Maybe that was it. A paternalistic Government worried about the incidence of sun stroke amongst the young and vulnerable? Or perhaps the recognition, with the decay of any form of religious observance in the UK that could not be harnessed to promote the sale of consumer goods, that it was only a source of time wasting speculation as to when it actually was.
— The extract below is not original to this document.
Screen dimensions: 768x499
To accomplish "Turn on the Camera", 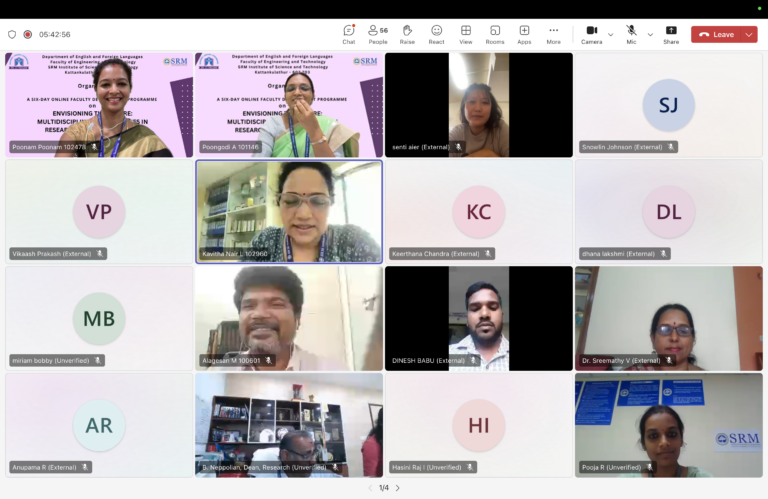I will tap(591, 34).
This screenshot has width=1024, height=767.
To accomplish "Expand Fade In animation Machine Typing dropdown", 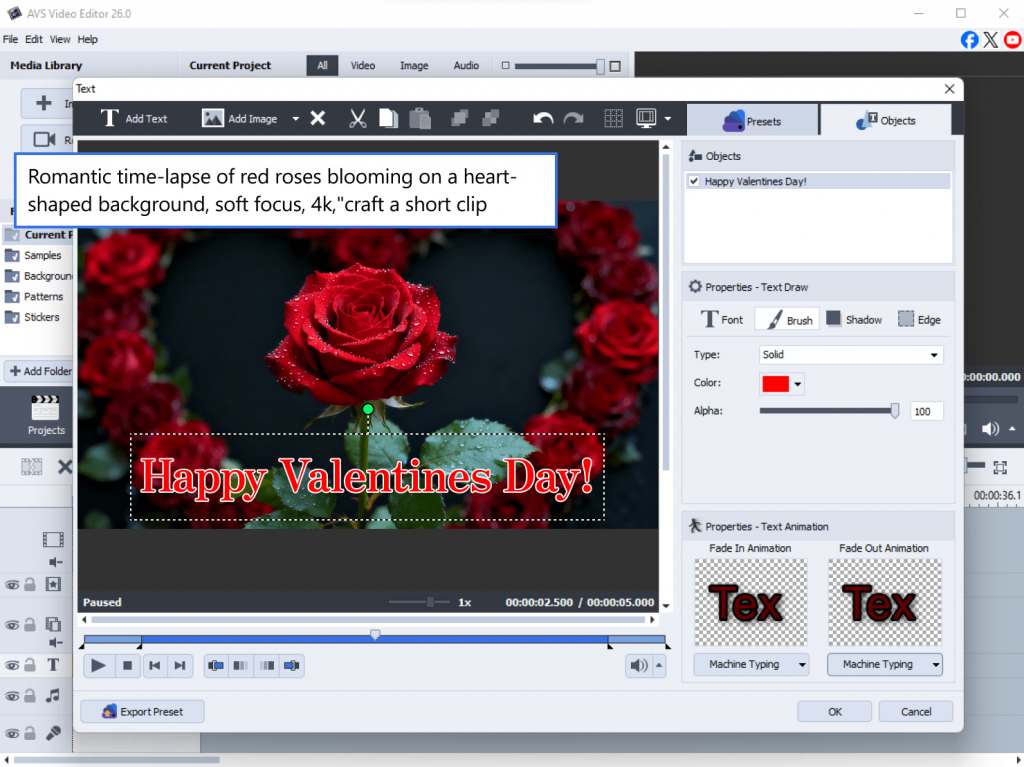I will click(x=750, y=664).
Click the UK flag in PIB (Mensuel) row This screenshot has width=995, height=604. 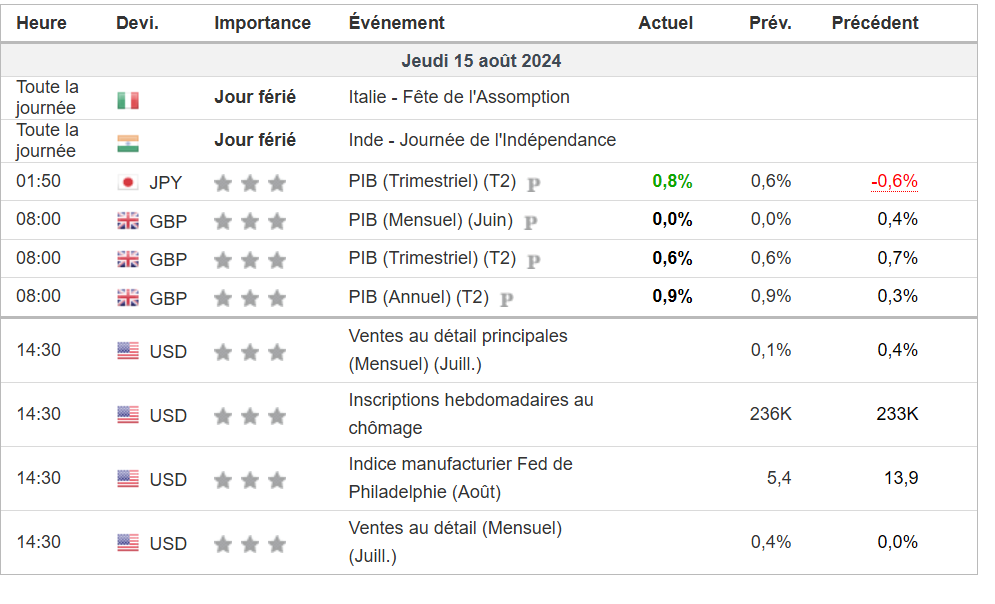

But if Whitsun still survives in Wales, then I must up sticks and move there. I am already quite excited by the prospect. I cannot sing so would forever be condemned to exist only on the fringe of society, but am fond of leeks and daffodils and rugby and mountains and sheep so I might find a niche somewhere. Best in a part that still speaks English though, otherwise I would always have this problem of not daring to use the public toilets.

So do let me know.

Hugs,

Fleurie

Fleurie

Whitsun -- Defined

I just had to look up Whitsun, being Atlantic Westshorian myself and never having heard the term. As a public service, and to relieve the load on google.com and wikipedia.com, I forthwith present my findings:

Whitsun (Old English for "White Sunday") is the forty-ninth day (seventh Sunday) after Easter Sunday. In the Christian calendar, it is also known as Pentecost, commemorating the descent of the Holy Spirit upon the disciples.

Waving...

...from t' other side of the Big Pond (tm), sometimes known as the Atlantic Ocean.

You're on the East Shore, more or less. I'm on the West Shore, not exactly on the damp sand, but not much more than a few miles inland. According to the insurance companies' new definitions, I now apparently own a coastal property. Coast, shore, western side of the body of water, hence, Westshorian.

You may now tune out while I have a brief and fruitless rant against said insurance companies:

Following some recent large hurricane payouts, despite posting record profits the insurance companies decided they had a great excuse to raise profits even more. Mine has jacked up their rates over 30% since last year and I can't change companies because no one is writing new policies for any homes in counties bordering the ocean. Which is idiotic when you live in a totally urbanized county, inland of one of the world's most protected natural harbors, and 40 feet above high tide. Personally, I think it's all collusion, monopoly, and restraint of trade.